Gladstone streets all mostly just look like this.
"Honey"
My friend Todd had a friend named Chris. (I think his name was Chris.) Chris was a high school dropout who was trying to get back into high school and graduate. He seemed quiet. His arms and legs were covered with tattoos he and his friends had done with needles and ink. One sort of looked like a flower, but none of the others really looked like anything. He looked like he'd been absently doodled upon, everywhere. He and his girlfriend—she an emancipated teenager in her senior year—lived together in an apartment on Delta Avenue. It might be this one. I don't remember.
"Anymore"
You could get Green River soda with your cheeseburger and fries at the Dairy Flo. One time, a couple of skater friends and I were there eating, and a couple of kids who said they were from Chicago and visiting relatives came in and told us they were in a street gang. They also implied that they were cocaine dealers. My friend Chris had a mohawk, and they asked him if he knew about a gang called the TAB ("Those American Boys"). They said a few days earlier they had gotten into a fight with a couple of members of TAB at a mall. I'm pretty sure they thought we believed them. We didn't.
"Daredevils"
This is the Lake Bluff.

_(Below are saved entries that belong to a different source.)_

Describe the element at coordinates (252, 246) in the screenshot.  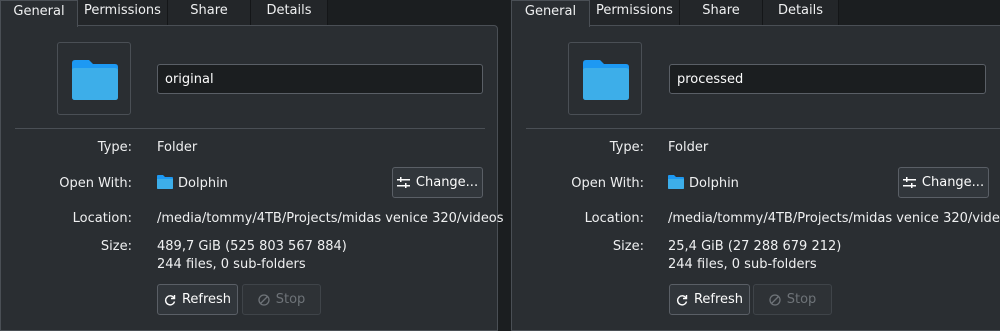
I see `size-value: 489,7 GiB (525 803 567 884)` at that location.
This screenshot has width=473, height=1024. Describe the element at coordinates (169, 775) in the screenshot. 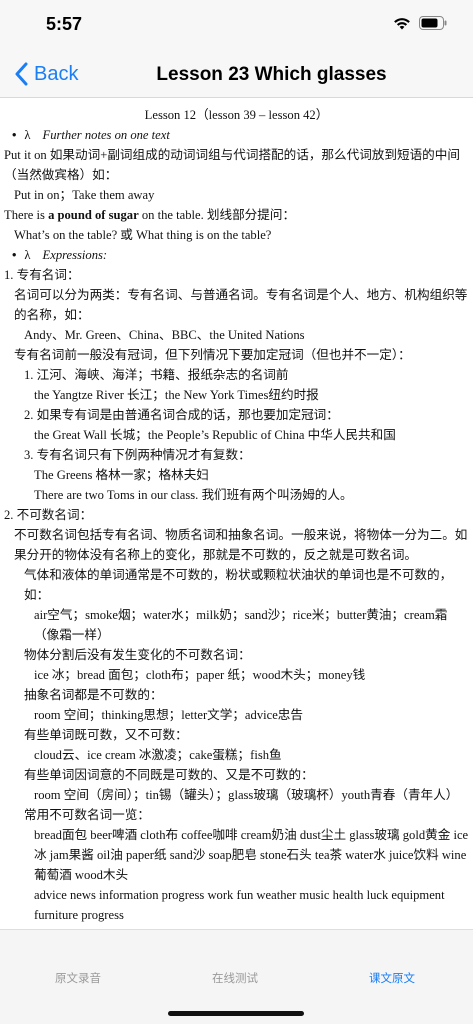

I see `paragraph: 有些单词因词意的不同既是可数的、又是不可数的：` at that location.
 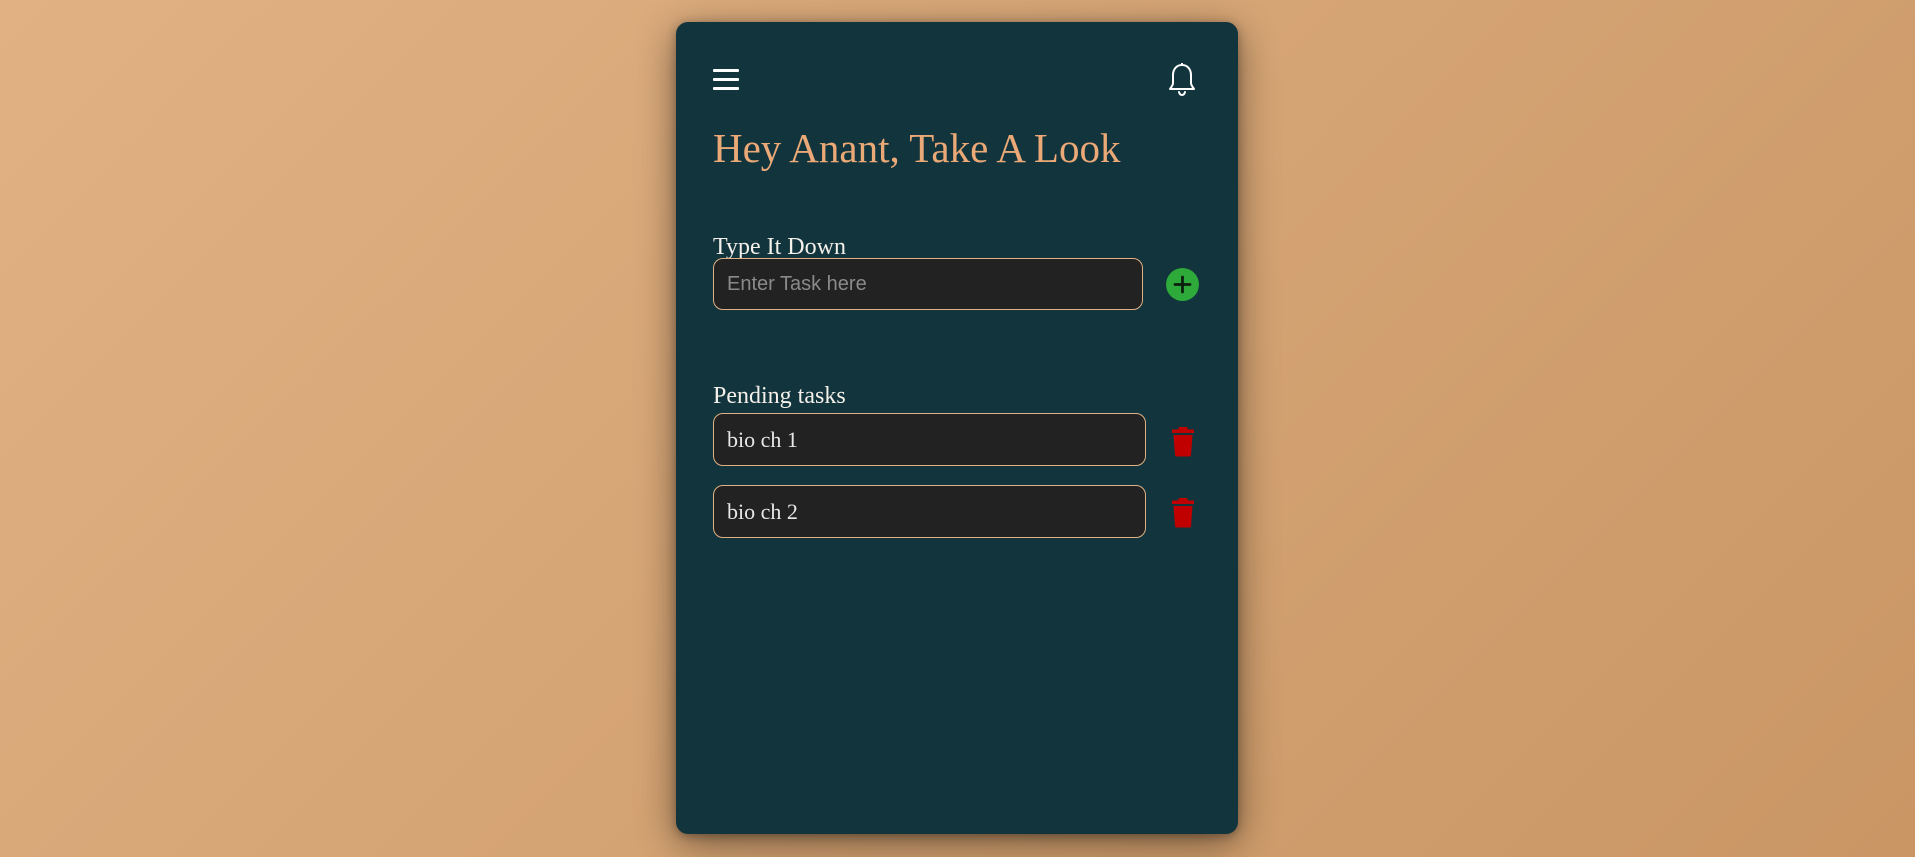 I want to click on bell-icon, so click(x=1182, y=80).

We lived there. My folks still do. It's a residential neighborhood that coexists mostly peacefully with a golf course. Of most of the streets and the paths between holes, there are trails where the kids rode their bikes and avoided adult supervision. When we skipped school, we'd usually just hide out on the trails. We'd get into age-appropriate trouble: preteens would sneak cigarettes and dirty magazines, teens would get high and make out and fight. When the age groups met, each trying to get into their own age-appropriate kinds of trouble, things could get confused and difficult. It was best to simply acknowledge each other and move on without attempting to communicate across the age divide.
"Grown In"
If you get 86ed from a bar in Escanaba's North Town, you can walk half a block and find another.
"Rabbit Fur Coat"
Rosy's Diner used to be bright yellow. When it was bright yellow it was called Tommy's Diner. Tommy was the guy at the stove. Is Rosy his daughter? Did she take over when he retired? Is Rosy the woman who used to sit at the register? Did Tommy die? It's been 22 years since I lived there. Tommy must have died by now. We might be getting closer to Rosy's death. What color will the diner be next?
"Glory"
The parking lot of this once-chiropractor's office was a place where a lot of us would gather to skateboard. If you go to EscanabaSucks.com, you can check through the links at the top for Sk8spots, and then look through the Retired to see another photo of The Chiro. It's also worth looking through the Pics section for images from the 80s and 90s. Also, in the Interviews tab, you can read interviews with Todd Gayeff, Chris Wallace, and Jeffrey Woolford, three of the guys I used to skate with. Chris, Todd, Andy and I were all from Gladstone, but during the high school teacher's strikes in 89 and 90 or 90 and 91, we would take the Delta Area Transit Authority (DATA) bus to Escanaba to skate at the Chiro while the Escanaba High School kids were in class.